Shortly after the debate, it was revealed that Andrew Graham-Dixon was placed on a “blacklist” of speakers at the Cambridge Union debating and free speech society.
The new blacklist was announced by Cambridge Union president Keir Bradwell, BBC News reported.
Graham-Dixon said that he was attempting to “underline the utterly evil nature of Hitler" but also apologized for his imitation.
“In my speech I caricatured Hitler, briefly, paraphrasing his crass and insensitive statements about art and race,” Graham-Dixon said. "I apologize sincerely to anyone who found my debating tactics and use of Hitler's own language distressing; on reflection I can see that some of the words I used, even in quotation, are inherently offensive."
In the debate, which took place last week, Graham-Dixon used the example of Hitler to demonstrate the difference between bad taste and good taste. To prove his point, he made the attempt to prove how bad taste and morally bad behavior are often one and the same by imitating Hitler’s rhetoric.
Blackwell told Cambridge Union members: "I would like to offer my unreserved apology for the comments made by a speaker in our debate on Thursday night.
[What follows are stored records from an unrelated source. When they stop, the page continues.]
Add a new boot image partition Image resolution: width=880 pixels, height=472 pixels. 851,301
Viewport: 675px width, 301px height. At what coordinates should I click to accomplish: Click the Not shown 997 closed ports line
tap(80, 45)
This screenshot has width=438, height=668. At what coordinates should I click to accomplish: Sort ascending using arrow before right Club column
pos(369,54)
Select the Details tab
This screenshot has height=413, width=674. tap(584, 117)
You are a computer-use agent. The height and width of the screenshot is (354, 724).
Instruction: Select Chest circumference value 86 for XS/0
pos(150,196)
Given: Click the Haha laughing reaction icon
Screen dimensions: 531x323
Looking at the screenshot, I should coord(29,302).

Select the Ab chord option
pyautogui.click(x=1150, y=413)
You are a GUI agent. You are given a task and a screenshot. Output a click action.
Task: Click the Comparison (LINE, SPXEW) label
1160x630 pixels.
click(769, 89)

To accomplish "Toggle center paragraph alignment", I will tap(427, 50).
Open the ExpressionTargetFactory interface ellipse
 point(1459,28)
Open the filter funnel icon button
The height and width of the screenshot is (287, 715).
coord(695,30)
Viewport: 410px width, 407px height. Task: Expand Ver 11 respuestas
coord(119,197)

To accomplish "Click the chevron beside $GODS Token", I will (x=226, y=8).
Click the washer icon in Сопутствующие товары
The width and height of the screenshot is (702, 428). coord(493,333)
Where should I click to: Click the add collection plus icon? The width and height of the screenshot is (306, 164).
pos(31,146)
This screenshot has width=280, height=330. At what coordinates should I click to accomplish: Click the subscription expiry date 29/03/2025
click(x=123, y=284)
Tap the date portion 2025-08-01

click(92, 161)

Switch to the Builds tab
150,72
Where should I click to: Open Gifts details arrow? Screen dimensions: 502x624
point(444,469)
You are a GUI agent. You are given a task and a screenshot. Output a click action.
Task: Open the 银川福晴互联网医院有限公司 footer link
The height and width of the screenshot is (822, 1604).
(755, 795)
Neither I nor the society condones the thoughtless and grotesque language used by the individual in question, and I am sorry for my failure to intervene at the time. I and my committee represent an intelligent and diverse membership; I am disappointed that this debate let a number them down this week.”
He added: “The debate was on the motion, ‘This house believes there is no such thing as good taste’. The speaker in question employed a crass and deeply insensitive impression of Hitler to make the point in opposition that there is such a thing as bad taste, and that therefore there must be such a thing as good taste. It was inexcusable, and I regret not intervening.”
Cambridge campus Jewish groups said they were appalled at the historian’s impression.
“Whilst we understand it was a light-hearted debate, the impression of Hitler and language used was insensitive and made a number of people feel uncomfortable and represents a serious misjudgement on the part of the speaker,” Cambridge JSoc said in a statement.
Bradwell said that he was acting in response to concerns from Jewish students and other members of the university, and that as Cambridge Union president he would “create a blacklist of speakers never to be invited back,” The Daily Telegraph reported. He said that Graham-Dixon would be on the list.